Records for the exercise: Begin
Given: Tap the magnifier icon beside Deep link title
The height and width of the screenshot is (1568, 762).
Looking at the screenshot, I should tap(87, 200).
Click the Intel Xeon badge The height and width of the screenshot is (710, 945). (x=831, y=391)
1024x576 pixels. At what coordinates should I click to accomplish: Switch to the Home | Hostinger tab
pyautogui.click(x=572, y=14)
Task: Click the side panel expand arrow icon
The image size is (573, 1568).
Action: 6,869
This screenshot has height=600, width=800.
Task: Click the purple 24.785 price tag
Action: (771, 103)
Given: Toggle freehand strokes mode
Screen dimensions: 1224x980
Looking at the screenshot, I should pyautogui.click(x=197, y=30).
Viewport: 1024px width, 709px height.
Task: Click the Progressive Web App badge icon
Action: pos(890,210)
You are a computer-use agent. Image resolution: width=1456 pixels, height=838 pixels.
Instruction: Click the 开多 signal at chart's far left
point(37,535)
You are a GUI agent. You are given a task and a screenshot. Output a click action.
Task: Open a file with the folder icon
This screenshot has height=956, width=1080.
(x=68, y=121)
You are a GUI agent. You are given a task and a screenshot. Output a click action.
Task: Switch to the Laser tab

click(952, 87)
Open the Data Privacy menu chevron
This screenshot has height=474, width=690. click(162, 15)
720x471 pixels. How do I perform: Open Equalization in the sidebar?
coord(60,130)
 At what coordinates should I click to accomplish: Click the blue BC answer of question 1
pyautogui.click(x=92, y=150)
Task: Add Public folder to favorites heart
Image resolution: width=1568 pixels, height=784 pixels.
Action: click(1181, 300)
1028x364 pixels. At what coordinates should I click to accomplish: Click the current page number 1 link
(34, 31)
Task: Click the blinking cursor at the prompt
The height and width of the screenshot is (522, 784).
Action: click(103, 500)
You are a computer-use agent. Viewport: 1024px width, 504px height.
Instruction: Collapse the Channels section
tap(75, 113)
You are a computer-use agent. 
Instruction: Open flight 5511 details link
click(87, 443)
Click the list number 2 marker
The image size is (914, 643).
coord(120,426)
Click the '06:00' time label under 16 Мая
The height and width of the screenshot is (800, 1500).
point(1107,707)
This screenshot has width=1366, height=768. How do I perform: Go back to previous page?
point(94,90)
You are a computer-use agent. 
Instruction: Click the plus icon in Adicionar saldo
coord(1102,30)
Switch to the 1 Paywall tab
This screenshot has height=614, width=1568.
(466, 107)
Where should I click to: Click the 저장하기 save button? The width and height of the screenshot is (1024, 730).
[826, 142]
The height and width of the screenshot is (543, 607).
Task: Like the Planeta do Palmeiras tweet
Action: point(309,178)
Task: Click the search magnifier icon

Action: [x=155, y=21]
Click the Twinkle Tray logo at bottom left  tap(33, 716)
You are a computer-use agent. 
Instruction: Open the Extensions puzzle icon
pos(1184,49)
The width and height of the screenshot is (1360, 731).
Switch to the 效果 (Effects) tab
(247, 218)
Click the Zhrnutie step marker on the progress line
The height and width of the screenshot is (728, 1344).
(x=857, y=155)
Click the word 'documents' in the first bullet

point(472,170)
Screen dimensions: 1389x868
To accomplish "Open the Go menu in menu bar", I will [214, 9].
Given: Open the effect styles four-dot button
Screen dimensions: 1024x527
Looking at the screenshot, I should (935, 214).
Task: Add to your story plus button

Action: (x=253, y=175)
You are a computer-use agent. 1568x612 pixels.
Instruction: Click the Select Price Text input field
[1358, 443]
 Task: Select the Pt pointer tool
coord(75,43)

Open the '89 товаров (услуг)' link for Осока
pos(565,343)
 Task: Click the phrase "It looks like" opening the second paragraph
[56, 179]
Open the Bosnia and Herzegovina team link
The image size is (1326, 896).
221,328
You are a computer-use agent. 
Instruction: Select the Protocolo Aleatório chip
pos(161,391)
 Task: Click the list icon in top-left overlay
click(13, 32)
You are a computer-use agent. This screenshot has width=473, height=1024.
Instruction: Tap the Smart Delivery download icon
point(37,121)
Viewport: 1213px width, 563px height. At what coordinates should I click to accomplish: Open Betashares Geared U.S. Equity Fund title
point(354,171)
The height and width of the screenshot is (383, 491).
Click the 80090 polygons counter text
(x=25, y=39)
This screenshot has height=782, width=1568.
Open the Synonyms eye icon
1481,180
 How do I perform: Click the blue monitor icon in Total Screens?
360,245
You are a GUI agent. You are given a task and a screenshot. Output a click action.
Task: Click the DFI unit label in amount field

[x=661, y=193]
Records for the exercise: End
** What you have to do **
This exercise calls for the lines from the one holding "How do I perform: Click" through the end of the entries, transcribed exactly and with nothing more.

** Solution for this exercise **
 How do I perform: Click the blue monitor icon in Total Screens?
360,245
You are a GUI agent. You are given a task and a screenshot. Output a click action.
Task: Click the DFI unit label in amount field

[x=661, y=193]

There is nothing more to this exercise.